▶ [Dataset records]
================================

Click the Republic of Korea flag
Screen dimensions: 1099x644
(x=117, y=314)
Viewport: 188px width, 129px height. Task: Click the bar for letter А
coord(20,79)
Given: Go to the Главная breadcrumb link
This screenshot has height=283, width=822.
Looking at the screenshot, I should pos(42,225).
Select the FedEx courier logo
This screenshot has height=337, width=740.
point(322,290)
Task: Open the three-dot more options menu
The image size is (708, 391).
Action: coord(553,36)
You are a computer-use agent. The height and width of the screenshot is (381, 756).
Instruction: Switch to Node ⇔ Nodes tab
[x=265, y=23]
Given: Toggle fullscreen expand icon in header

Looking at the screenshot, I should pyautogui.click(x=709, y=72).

================================

▶ [Assignment]
Using the entries above, repeat only the lines from the one containing "Screen dimensions: 1099x644" through the one containing "You are a computer-use", end lines included.

▶ [Solved exercise]
Screen dimensions: 1099x644
(x=117, y=314)
Viewport: 188px width, 129px height. Task: Click the bar for letter А
coord(20,79)
Given: Go to the Главная breadcrumb link
This screenshot has height=283, width=822.
Looking at the screenshot, I should pos(42,225).
Select the FedEx courier logo
This screenshot has height=337, width=740.
point(322,290)
Task: Open the three-dot more options menu
The image size is (708, 391).
Action: coord(553,36)
You are a computer-use agent. The height and width of the screenshot is (381, 756).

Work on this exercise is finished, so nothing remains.